-- Start Provided material --

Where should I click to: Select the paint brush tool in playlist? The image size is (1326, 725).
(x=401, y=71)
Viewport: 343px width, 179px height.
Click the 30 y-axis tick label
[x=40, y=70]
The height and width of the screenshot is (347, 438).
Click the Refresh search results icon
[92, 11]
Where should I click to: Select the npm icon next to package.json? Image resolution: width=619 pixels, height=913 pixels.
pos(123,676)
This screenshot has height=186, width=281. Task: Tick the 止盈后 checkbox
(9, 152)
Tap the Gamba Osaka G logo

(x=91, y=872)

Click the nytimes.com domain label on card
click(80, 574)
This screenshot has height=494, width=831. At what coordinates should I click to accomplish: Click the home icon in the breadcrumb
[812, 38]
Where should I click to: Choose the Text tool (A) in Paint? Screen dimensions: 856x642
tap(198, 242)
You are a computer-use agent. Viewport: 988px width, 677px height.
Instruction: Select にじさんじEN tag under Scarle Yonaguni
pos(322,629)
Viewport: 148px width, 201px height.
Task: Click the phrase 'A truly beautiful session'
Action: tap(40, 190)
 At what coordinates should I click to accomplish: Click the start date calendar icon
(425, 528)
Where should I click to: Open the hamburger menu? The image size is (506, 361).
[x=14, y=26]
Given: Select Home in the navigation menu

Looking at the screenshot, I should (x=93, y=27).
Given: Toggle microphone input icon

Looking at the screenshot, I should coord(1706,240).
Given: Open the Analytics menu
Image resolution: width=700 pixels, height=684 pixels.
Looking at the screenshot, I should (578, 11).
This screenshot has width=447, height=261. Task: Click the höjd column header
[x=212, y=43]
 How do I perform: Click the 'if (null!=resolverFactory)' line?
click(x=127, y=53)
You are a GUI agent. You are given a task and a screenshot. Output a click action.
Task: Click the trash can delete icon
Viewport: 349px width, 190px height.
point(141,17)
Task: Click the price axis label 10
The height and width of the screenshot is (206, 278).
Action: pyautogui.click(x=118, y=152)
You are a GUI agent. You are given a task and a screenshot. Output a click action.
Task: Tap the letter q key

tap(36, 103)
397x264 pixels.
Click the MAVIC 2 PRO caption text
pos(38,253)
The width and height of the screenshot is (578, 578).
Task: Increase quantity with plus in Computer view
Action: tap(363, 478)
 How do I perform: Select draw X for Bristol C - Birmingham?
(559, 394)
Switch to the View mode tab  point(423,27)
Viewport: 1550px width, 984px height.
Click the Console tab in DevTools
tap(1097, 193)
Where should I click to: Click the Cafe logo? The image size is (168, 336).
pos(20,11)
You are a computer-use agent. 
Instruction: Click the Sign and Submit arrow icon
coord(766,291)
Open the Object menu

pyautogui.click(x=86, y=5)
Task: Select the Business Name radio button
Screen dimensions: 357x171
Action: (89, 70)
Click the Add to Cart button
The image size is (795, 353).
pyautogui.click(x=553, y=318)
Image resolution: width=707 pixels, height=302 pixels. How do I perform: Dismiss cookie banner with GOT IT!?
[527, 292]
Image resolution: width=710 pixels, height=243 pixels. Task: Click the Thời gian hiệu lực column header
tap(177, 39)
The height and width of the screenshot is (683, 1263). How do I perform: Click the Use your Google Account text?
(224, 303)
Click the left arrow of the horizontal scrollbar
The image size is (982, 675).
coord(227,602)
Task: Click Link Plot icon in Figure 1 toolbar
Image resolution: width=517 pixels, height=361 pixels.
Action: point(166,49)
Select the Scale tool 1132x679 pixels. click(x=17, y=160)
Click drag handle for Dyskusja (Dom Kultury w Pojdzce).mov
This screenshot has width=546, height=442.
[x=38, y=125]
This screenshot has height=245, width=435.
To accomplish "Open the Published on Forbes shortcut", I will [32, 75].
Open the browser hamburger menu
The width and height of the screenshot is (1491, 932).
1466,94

-- End Provided material --

### What is being asked
Update the records above by changing every "Where should I click to" to "Which spot should I click to", and leave everything else as it is.

### Solution to this problem
Which spot should I click to: Select the paint brush tool in playlist? The image size is (1326, 725).
(x=401, y=71)
Viewport: 343px width, 179px height.
Click the 30 y-axis tick label
[x=40, y=70]
The height and width of the screenshot is (347, 438).
Click the Refresh search results icon
[92, 11]
Which spot should I click to: Select the npm icon next to package.json? Image resolution: width=619 pixels, height=913 pixels.
pos(123,676)
This screenshot has height=186, width=281. Task: Tick the 止盈后 checkbox
(9, 152)
Tap the Gamba Osaka G logo

(x=91, y=872)

Click the nytimes.com domain label on card
click(80, 574)
This screenshot has height=494, width=831. At what coordinates should I click to accomplish: Click the home icon in the breadcrumb
[812, 38]
Which spot should I click to: Choose the Text tool (A) in Paint? Screen dimensions: 856x642
tap(198, 242)
You are a computer-use agent. Viewport: 988px width, 677px height.
Instruction: Select にじさんじEN tag under Scarle Yonaguni
pos(322,629)
Viewport: 148px width, 201px height.
Task: Click the phrase 'A truly beautiful session'
Action: tap(40, 190)
 At what coordinates should I click to accomplish: Click the start date calendar icon
(425, 528)
Which spot should I click to: Open the hamburger menu? The image size is (506, 361).
[x=14, y=26]
Given: Select Home in the navigation menu

Looking at the screenshot, I should (x=93, y=27).
Given: Toggle microphone input icon

Looking at the screenshot, I should coord(1706,240).
Given: Open the Analytics menu
Image resolution: width=700 pixels, height=684 pixels.
Looking at the screenshot, I should (578, 11).
This screenshot has width=447, height=261. Task: Click the höjd column header
[x=212, y=43]
 How do I perform: Click the 'if (null!=resolverFactory)' line?
click(x=127, y=53)
You are a GUI agent. You are given a task and a screenshot. Output a click action.
Task: Click the trash can delete icon
Viewport: 349px width, 190px height.
point(141,17)
Task: Click the price axis label 10
The height and width of the screenshot is (206, 278).
Action: pyautogui.click(x=118, y=152)
You are a GUI agent. You are given a task and a screenshot. Output a click action.
Task: Tap the letter q key

tap(36, 103)
397x264 pixels.
Click the MAVIC 2 PRO caption text
pos(38,253)
The width and height of the screenshot is (578, 578).
Task: Increase quantity with plus in Computer view
Action: tap(363, 478)
 How do I perform: Select draw X for Bristol C - Birmingham?
(559, 394)
Switch to the View mode tab  point(423,27)
Viewport: 1550px width, 984px height.
Click the Console tab in DevTools
tap(1097, 193)
Which spot should I click to: Click the Cafe logo? The image size is (168, 336).
pos(20,11)
You are a computer-use agent. 
Instruction: Click the Sign and Submit arrow icon
coord(766,291)
Open the Object menu

pyautogui.click(x=86, y=5)
Task: Select the Business Name radio button
Screen dimensions: 357x171
Action: (89, 70)
Click the Add to Cart button
The image size is (795, 353).
pyautogui.click(x=553, y=318)
Image resolution: width=707 pixels, height=302 pixels. How do I perform: Dismiss cookie banner with GOT IT!?
[527, 292]
Image resolution: width=710 pixels, height=243 pixels. Task: Click the Thời gian hiệu lực column header
tap(177, 39)
The height and width of the screenshot is (683, 1263). How do I perform: Click the Use your Google Account text?
(224, 303)
Click the left arrow of the horizontal scrollbar
The image size is (982, 675).
coord(227,602)
Task: Click Link Plot icon in Figure 1 toolbar
Image resolution: width=517 pixels, height=361 pixels.
Action: point(166,49)
Select the Scale tool 1132x679 pixels. click(x=17, y=160)
Click drag handle for Dyskusja (Dom Kultury w Pojdzce).mov
This screenshot has width=546, height=442.
[x=38, y=125]
This screenshot has height=245, width=435.
To accomplish "Open the Published on Forbes shortcut", I will [32, 75].
Open the browser hamburger menu
The width and height of the screenshot is (1491, 932).
1466,94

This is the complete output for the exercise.